Dataset entries
_ _ _ _
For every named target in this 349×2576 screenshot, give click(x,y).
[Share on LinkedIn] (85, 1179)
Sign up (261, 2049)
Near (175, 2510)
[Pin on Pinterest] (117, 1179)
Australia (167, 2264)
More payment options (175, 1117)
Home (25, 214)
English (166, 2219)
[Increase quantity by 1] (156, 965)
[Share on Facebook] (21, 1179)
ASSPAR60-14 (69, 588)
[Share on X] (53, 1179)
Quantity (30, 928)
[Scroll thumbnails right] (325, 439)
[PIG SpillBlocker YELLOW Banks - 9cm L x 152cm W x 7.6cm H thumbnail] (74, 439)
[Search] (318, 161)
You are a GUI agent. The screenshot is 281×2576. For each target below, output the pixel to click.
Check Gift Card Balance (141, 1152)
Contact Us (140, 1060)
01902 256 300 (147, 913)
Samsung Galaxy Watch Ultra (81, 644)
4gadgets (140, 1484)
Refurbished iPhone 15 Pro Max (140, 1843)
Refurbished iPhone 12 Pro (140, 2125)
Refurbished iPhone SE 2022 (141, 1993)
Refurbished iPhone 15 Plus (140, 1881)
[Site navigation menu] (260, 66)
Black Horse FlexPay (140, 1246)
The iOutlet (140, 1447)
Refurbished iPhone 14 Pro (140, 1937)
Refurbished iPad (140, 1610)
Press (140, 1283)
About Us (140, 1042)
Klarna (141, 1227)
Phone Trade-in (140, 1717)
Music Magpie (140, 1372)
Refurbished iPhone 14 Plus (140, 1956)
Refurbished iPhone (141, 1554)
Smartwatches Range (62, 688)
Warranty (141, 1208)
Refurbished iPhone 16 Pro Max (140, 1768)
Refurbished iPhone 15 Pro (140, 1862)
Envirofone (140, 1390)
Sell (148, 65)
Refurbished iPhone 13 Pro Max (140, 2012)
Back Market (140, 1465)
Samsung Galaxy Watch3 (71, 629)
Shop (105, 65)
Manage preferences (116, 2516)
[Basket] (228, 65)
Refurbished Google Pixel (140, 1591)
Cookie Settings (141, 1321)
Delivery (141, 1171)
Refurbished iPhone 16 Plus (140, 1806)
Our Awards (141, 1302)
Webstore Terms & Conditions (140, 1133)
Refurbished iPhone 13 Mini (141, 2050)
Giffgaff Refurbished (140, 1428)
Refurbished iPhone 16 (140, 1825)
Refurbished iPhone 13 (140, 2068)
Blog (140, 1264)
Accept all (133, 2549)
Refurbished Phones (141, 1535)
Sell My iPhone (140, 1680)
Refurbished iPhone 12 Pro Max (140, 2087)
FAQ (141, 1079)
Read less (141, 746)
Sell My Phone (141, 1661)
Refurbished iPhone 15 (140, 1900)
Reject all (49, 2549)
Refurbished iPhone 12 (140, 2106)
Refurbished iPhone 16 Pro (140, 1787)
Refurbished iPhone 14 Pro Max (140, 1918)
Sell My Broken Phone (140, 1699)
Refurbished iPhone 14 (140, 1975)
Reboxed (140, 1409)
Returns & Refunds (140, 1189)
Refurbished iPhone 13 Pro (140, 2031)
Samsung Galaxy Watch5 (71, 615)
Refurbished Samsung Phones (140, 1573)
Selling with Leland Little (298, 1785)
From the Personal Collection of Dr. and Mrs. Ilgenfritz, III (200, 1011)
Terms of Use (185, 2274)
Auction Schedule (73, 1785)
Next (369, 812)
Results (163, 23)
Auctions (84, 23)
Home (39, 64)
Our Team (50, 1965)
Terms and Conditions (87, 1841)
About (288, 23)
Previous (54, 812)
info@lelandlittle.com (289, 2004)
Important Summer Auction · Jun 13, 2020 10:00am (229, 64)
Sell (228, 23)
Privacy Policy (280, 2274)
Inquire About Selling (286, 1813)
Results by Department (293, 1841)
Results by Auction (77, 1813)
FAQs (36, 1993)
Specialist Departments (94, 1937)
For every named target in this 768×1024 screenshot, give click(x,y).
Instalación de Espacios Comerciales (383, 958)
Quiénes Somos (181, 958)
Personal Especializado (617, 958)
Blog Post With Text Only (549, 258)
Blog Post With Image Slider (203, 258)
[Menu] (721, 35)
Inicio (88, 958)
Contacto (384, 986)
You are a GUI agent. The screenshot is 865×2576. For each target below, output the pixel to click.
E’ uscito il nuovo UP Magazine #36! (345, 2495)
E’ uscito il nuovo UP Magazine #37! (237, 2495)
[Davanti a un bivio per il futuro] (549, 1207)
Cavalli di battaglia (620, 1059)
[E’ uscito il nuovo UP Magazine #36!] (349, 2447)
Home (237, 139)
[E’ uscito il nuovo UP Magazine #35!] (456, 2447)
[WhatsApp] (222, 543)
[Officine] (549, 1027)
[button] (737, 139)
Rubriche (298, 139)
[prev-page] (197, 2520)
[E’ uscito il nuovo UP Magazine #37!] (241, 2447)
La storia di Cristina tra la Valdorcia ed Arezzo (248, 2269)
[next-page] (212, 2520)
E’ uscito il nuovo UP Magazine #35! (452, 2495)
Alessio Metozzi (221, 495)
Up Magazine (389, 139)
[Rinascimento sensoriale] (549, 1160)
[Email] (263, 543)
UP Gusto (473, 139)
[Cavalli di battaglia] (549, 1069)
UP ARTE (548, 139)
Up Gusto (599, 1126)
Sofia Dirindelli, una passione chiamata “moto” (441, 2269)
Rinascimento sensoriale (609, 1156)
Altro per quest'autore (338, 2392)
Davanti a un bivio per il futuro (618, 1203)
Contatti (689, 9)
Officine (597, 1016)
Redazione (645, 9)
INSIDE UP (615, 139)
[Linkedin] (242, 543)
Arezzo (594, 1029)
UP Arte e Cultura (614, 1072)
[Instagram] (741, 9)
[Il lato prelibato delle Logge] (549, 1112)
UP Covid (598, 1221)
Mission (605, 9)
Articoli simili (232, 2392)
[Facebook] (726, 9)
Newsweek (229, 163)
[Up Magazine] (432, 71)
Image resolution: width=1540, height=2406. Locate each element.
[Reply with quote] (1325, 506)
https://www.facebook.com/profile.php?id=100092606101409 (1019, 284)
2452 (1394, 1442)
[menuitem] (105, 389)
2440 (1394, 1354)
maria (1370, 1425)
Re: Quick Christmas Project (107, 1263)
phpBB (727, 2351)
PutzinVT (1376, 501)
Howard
_ _ _ _
● **TASK GOAL**: In the records above, find the lines holding "screenshot". Copy each one.

● **SOLUTION FOR THIS PROBLEM**:
For every named target in this 349×2576 screenshot, give click(x,y).
You are a GUI agent. The screenshot is 281×2576. For each target below, output the pixel to click.
For every named target in this 768×1024 screenshot, give click(x,y).
You are a GUI agent. The screenshot is 865×2576. For each target below, output the pixel to click.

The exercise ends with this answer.